Coco Chanel spent her teens during the late 1900s in a convent, where she learned the useful trade of dressmaking. This experience provided the foundation for the legendary French couturier’s famed suits and “little black dresses.”
Chanel’s story is just one chapter in the book Chronicles of Old Paris: Exploring the Historic City of Light. This fascinating read contains twenty-nine chapters, each including a brief story, photos, illustrations, and often a map of the area of the city where the tale took place. While this is a nonfiction book, it reads like fiction, whereby the reader journeys through Paris at different times in its history, through the stories of famous people and places.
“Elle Est Partie! The Theft of the Mona Lisa” tells of the theft of the iconic painting from the Musee de Louvre in August, 1911. While the painting was ultimately found and the thief caught, the details of the heist and the mystery surrounding possible copies of the painting sold for a fortune make for a fascinating read.
Marie Antoinette, wife of King Louis XVI, and infamous for telling her starving subjects, “Let them eat cake,” was apparently innocent of that remark, according to Baxter. Was she also innocent of the many other wrongdoings for which she was accused and eventually executed in 1793? Many such stories have mysterious endings.

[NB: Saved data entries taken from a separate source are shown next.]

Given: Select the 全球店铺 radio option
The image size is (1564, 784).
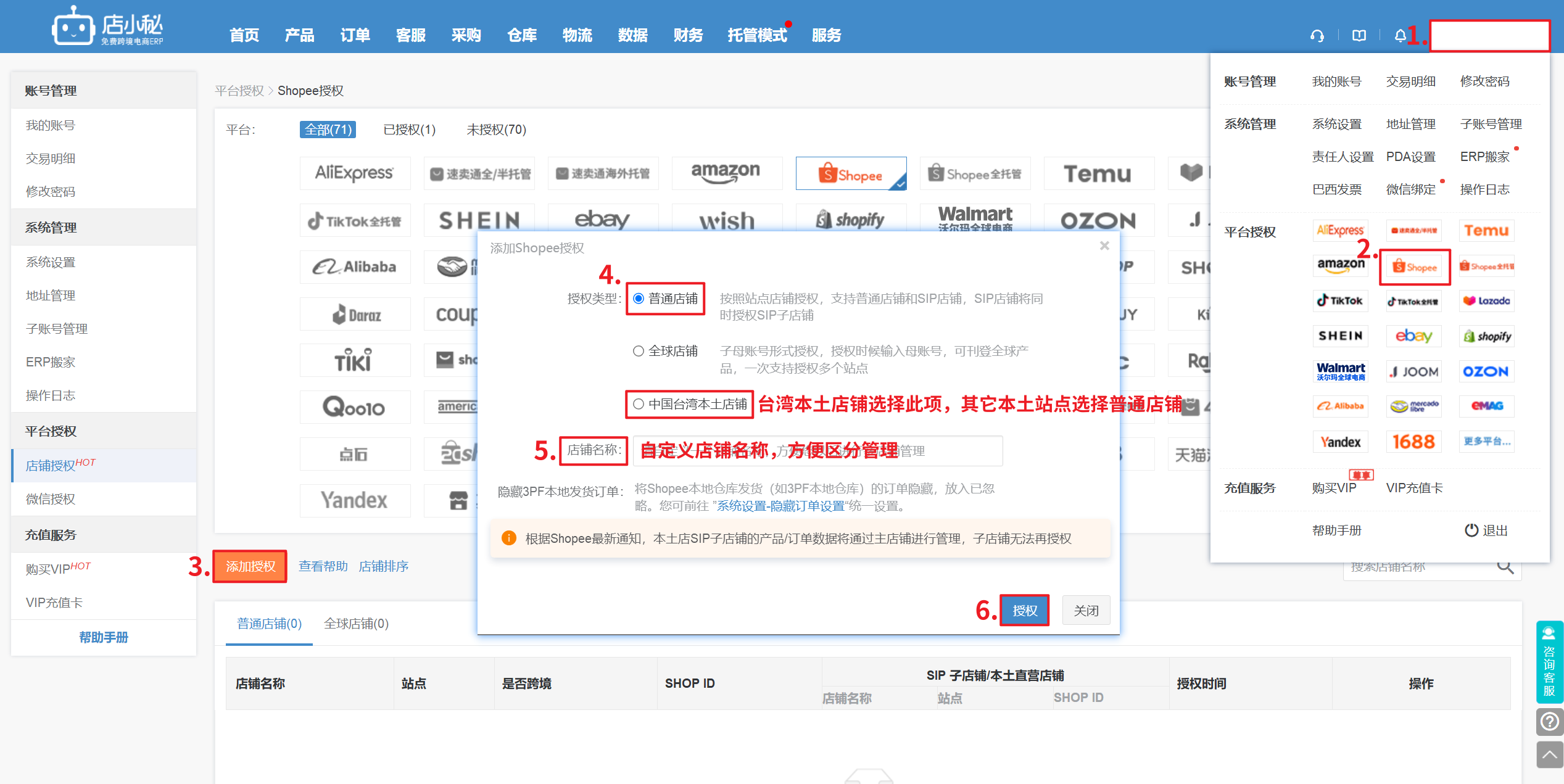Looking at the screenshot, I should coord(639,351).
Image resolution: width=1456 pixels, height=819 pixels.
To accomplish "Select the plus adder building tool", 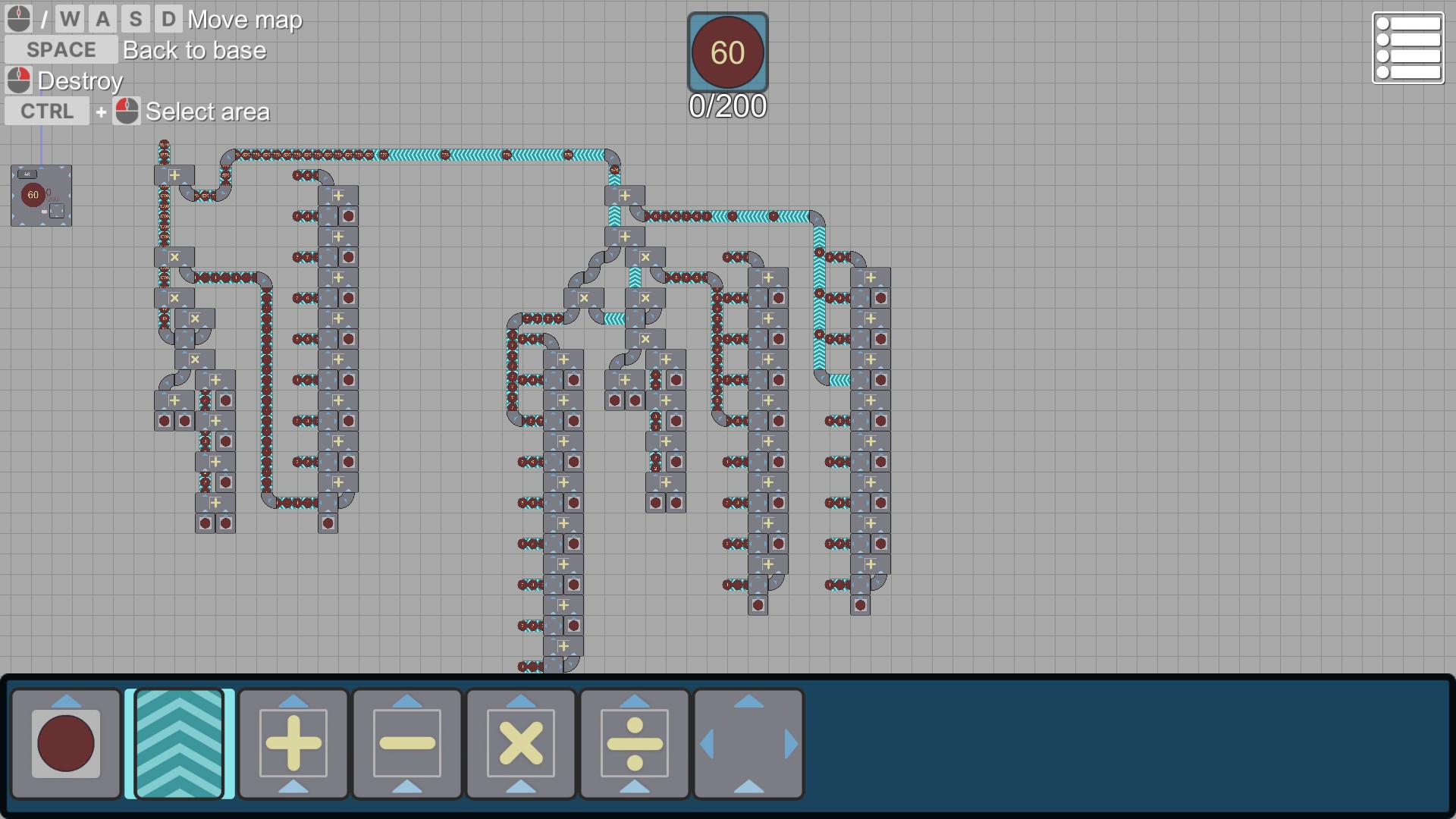I will 293,744.
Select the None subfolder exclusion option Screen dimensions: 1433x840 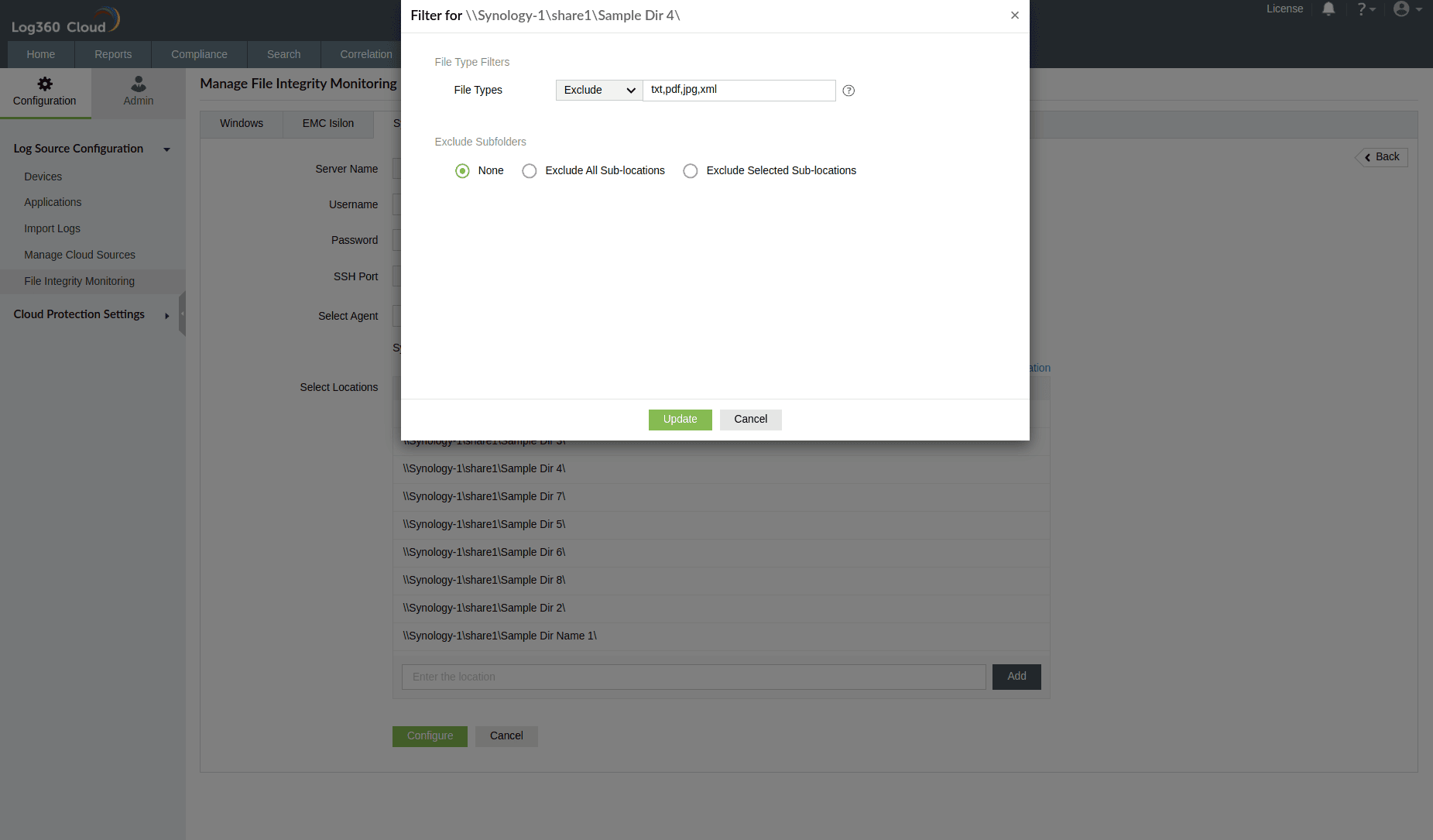(462, 170)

In each of these short, punchy thumbnail sketches, readers learn about people in Paris but also about its history over the past several centuries. Marcel Proust, the Marquis de Sade, Napoleon Bonaparte and Josephine, in addition to well-known and not so well-known authors, painters, architects, and courtesans, are among those presented. Who knew that the notorious guillotine was named after its designer, Dr. Joseph-Ignace Guillotin, a curiously staunch opponent of capital punishment?
At the end of a chapter on Jean Moulin, leader of the French resistance against the Nazi occupation, a page is devoted to memorials to Moulin. It tells where Moulin’s ashes are interred, indicates the building where the first meeting of the resistance committee took place, and describes the Musee Jean Moulin, where the French hero’s papers are on display. A map pinpoints those areas for tourists and Paris residents, as well as the armchair visitor.
The style of writing is crisp and newsy. Small enough to carry in one’s purse or briefcase, Chronicle of Old Paris can be opened during a lull, sitting in the doctor’s waiting room or riding a bus, and the reader treated to a fascinating tale about the famous and infamous City of Lights.
John Baxter is a biographer, film critic, novelist, and broadcaster. A resident of Paris since 1989, he has written several other books about his adopted city and is also the author of titles on the cinema.